**** Provided information
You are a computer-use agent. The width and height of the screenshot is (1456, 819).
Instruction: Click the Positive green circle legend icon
********
**** Provided information
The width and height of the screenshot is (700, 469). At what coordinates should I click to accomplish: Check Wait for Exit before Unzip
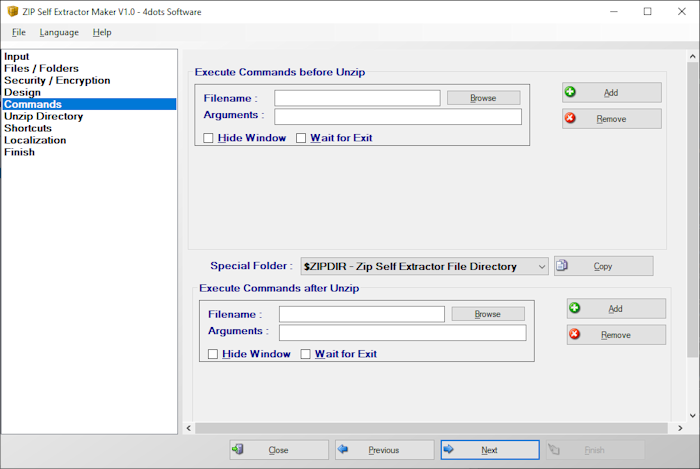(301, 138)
********
**** Provided information
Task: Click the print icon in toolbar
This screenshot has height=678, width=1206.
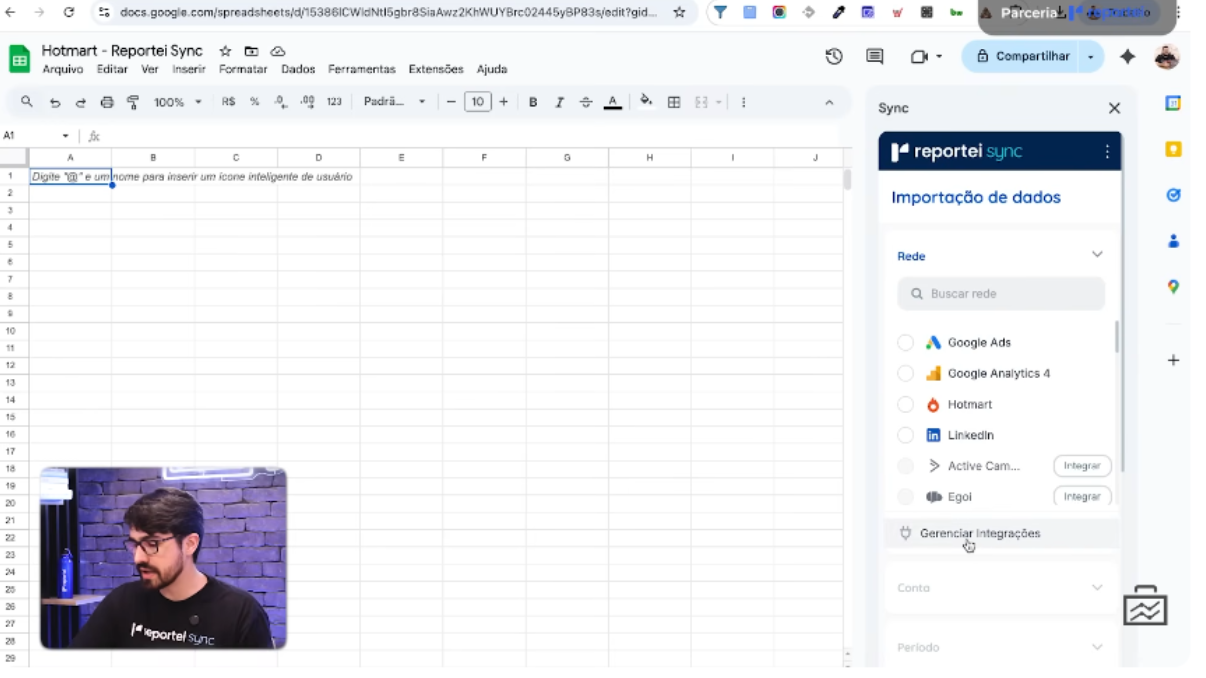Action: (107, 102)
********
## [Task directions]
Can you format the entries from the line with "You are a computer-use" up to and including the line with "Instruction: Click the" as a Markdown table, with columns No. and Text, one numbered row per line and no blank lines?

## [Answer for the task]
| No. | Text |
|---|---|
| 1 | You are a computer-use agent. The width and height of the screenshot is (1456, 819). |
| 2 | Instruction: Click the Positive green circle legend icon |